### Given instruction
Reproduce the following lines exactly as they appear, with no changes.

(Records for locating displayed items)
_ _ _ _ _ _ _
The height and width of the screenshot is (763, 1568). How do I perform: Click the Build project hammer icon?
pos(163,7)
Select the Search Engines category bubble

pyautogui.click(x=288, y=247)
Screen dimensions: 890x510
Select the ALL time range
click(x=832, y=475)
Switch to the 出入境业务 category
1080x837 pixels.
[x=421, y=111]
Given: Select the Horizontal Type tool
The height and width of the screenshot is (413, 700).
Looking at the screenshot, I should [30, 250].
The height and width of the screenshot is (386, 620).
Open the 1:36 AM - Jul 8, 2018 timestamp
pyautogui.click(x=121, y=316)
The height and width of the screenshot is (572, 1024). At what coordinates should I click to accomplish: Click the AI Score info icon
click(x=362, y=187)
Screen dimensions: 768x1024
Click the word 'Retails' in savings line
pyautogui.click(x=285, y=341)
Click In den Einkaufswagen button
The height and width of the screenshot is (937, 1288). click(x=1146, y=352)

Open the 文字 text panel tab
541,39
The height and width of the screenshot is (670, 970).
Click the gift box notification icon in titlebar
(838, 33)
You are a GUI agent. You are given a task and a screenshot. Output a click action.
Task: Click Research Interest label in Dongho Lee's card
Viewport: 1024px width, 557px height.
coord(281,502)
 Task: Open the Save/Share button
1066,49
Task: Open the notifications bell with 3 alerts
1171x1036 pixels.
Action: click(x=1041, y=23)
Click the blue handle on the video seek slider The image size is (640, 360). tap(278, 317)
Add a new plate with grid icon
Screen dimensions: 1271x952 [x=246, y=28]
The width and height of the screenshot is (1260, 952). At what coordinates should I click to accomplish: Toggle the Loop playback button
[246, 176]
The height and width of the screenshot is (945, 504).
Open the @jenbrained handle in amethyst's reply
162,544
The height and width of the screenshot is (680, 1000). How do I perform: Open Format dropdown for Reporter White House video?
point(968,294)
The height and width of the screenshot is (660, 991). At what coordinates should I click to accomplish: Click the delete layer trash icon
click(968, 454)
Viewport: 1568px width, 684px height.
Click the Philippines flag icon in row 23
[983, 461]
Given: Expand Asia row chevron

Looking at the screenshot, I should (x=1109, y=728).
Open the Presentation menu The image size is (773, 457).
_ _ _ _ _ _ _
### Written solution
The height and width of the screenshot is (763, 1568). How do I perform: Click the Build project hammer icon?
pos(163,7)
Select the Search Engines category bubble

pyautogui.click(x=288, y=247)
Screen dimensions: 890x510
Select the ALL time range
click(x=832, y=475)
Switch to the 出入境业务 category
1080x837 pixels.
[x=421, y=111]
Given: Select the Horizontal Type tool
The height and width of the screenshot is (413, 700).
Looking at the screenshot, I should [30, 250].
The height and width of the screenshot is (386, 620).
Open the 1:36 AM - Jul 8, 2018 timestamp
pyautogui.click(x=121, y=316)
The height and width of the screenshot is (572, 1024). At what coordinates should I click to accomplish: Click the AI Score info icon
click(x=362, y=187)
Screen dimensions: 768x1024
Click the word 'Retails' in savings line
pyautogui.click(x=285, y=341)
Click In den Einkaufswagen button
The height and width of the screenshot is (937, 1288). click(x=1146, y=352)

Open the 文字 text panel tab
541,39
The height and width of the screenshot is (670, 970).
Click the gift box notification icon in titlebar
(838, 33)
You are a GUI agent. You are given a task and a screenshot. Output a click action.
Task: Click Research Interest label in Dongho Lee's card
Viewport: 1024px width, 557px height.
coord(281,502)
 Task: Open the Save/Share button
1066,49
Task: Open the notifications bell with 3 alerts
1171x1036 pixels.
Action: click(x=1041, y=23)
Click the blue handle on the video seek slider The image size is (640, 360). tap(278, 317)
Add a new plate with grid icon
Screen dimensions: 1271x952 [x=246, y=28]
The width and height of the screenshot is (1260, 952). At what coordinates should I click to accomplish: Toggle the Loop playback button
[246, 176]
The height and width of the screenshot is (945, 504).
Open the @jenbrained handle in amethyst's reply
162,544
The height and width of the screenshot is (680, 1000). How do I perform: Open Format dropdown for Reporter White House video?
point(968,294)
The height and width of the screenshot is (660, 991). At what coordinates should I click to accomplish: Click the delete layer trash icon
click(968, 454)
Viewport: 1568px width, 684px height.
Click the Philippines flag icon in row 23
[983, 461]
Given: Expand Asia row chevron

Looking at the screenshot, I should (x=1109, y=728).
Open the Presentation menu The image size is (773, 457).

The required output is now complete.